-- DOCUMENT PASSAGE start --

Annuals.—There is still an opportunity of sowing many varieties, and also to make further sowings of others that are already showing signs of promise. The practice of insuring a succession of all flowers much in demand for vases, of which Sweet Peas are an example, is on the increase, and deserves to be further extended. Another point is that many annuals which require heat in earlier months may with confidence be sown during May in the open ground.

Hardy Biennials and Perennials.—Seed of many favourite biennials and perennials may be safely sown in the open ground during May, June, and July, and as a general rule the finest plants for flowering in the following season are obtained from the earliest sowings. The bed for the seed should be prepared with care and a friable loam is the best for the purpose. Immediately the seedlings are large enough to handle, transplant to small rich nursery beds and shift to flowering positions in the autumn. A number of these subjects are dealt with individually in the calendars for the months named, and others which are suitable for the purpose are:

Anchusa italica
Aster sub-cæruleus
Candytuft (Iberis)
Cheiranthus Allionii
Chrysanthemum leucanthemum
Coreopsis grandiflora
Galega officinalis
Gaura Lindheimeri
Gypsophila paniculata
Poppy, perennial

Antirrhinum is admirably adapted for a dry and sunny position, in which it will thrive and flower freely.

Balsam.—Towards the middle of the month a final sowing may be made with safety in the open ground. Former seedlings will need potting on until they reach the eight-inch size, and at each transfer put the plants in rather deeper than before; this encourages the growth of roots from the stems. While increasing the pot-room not a bud will show; but immediately the roots are checked by the pots, flowering will commence. The old method of stopping and disbudding not only spoiled the plants, but robbed them of the finest flowers, which are invariably produced on the main stem. Since the natural method of growing Balsams has been in favour it is usual to see grand specimens covered with immense flowers.

-- DOCUMENT PASSAGE end --
-- DATA FOR THIS TASK start --

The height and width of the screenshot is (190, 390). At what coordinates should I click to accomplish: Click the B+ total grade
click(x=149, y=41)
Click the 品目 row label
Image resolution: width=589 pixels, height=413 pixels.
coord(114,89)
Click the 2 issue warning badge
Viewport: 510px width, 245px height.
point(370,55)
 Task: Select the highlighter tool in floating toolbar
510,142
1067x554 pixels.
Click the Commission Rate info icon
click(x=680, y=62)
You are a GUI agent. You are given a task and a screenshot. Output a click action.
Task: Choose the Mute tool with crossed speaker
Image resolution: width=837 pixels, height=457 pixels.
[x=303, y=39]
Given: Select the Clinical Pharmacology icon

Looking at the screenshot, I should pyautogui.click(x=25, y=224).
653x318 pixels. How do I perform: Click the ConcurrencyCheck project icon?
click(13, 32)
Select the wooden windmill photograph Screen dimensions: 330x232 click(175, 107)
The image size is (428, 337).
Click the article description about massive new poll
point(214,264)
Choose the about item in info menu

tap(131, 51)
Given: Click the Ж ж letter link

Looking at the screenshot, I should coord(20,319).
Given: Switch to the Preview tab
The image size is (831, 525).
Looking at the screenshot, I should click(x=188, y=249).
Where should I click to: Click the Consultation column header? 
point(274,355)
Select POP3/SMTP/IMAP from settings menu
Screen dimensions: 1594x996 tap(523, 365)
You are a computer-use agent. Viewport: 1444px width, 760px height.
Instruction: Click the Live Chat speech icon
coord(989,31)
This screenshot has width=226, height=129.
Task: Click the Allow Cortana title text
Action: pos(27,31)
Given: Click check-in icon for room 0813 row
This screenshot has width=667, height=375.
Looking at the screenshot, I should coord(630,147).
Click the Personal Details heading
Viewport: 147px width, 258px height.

-- DATA FOR THIS TASK end --

:: WHAT YOU WILL DO ::
1/ Decide whether each statement agrees with the gardening passage, answering yes or no and quoting the words of the passage that settle it: (a) a friable loam is recommended for the seed bed; (b) the final Balsam sowing in the open ground is made toward the end of the month; (c) stopping and disbudding give Balsams their finest flowers.
2/ Render the lines of the records as a Markdown table with columns No. and Record line, starting at the first line of the records and going on through the line containing "click(x=680, y=62)". Omit any blank lines.
The gardening passage and the records have no connection to each other.

:: ANSWERS BY TASK ::
1/
(a) Yes: "a friable loam is the best for the purpose"
(b) No: "Towards the middle of the month a final sowing may be made with safety in the open ground."
(c) No: "The old method of stopping and disbudding not only spoiled the plants, but robbed them of the finest flowers"

2/
| No. | Record line |
|---|---|
| 1 | The height and width of the screenshot is (190, 390). At what coordinates should I click to accomplish: Click the B+ total grade |
| 2 | click(x=149, y=41) |
| 3 | Click the 品目 row label |
| 4 | Image resolution: width=589 pixels, height=413 pixels. |
| 5 | coord(114,89) |
| 6 | Click the 2 issue warning badge |
| 7 | Viewport: 510px width, 245px height. |
| 8 | point(370,55) |
| 9 |  Task: Select the highlighter tool in floating toolbar |
| 10 | 510,142 |
| 11 | 1067x554 pixels. |
| 12 | Click the Commission Rate info icon |
| 13 | click(x=680, y=62) |